There have been very few confirmed human infections with Reston virus (4 according to Fields Virology 6th Edition), and although these individuals did not show signs of disease, the number is too small to make any conclusions. For example, if the case fatality ratio of Reston virus in humans were 1%, we might not have yet seen any deaths due to the small number of confirmed infections. However if we were to immunize a million people with a Reston virus vaccine, and the case fatality ratio were 1%, there would be 10,000 deaths, obviously an unacceptable rate for a vaccine. As the virus causes disease in nonhuman primates, and there are so few human infections, it is not possible to know the case fatality ratio.

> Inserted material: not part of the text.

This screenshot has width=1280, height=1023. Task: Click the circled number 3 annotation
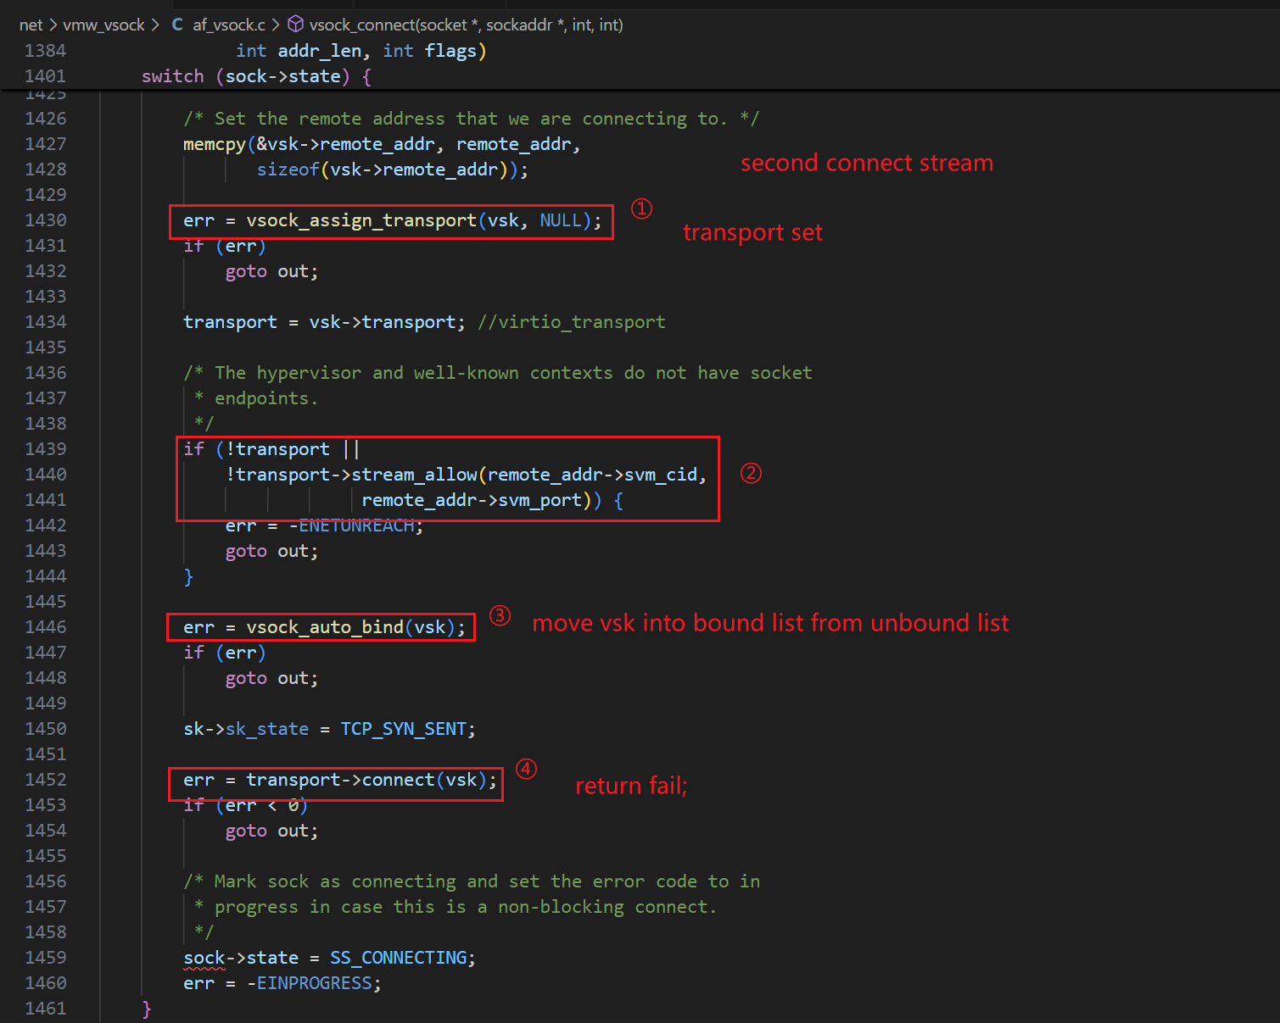coord(500,615)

The other problem is that in general, infection with one of the Ebolaviruses does not confer protection against the others*. For example, animals that survive challenge with Ebola virus (Zaire) are not protected from infection with Sudan virus. For this reason, vaccines need to be prepared against representatives of all the species. I am not aware of any animal studies that have assessed whether Reston virus infection protects from infection with the other Ebolaviruses, but there is no reason to believe that such cross-protection would be achieved.
Vaccines are currently being tested against Ebola virus (species Zaire ebolavirus), cause of the outbreak in west Africa.
*Thanks to Andrea Marzi for information on cross-protection.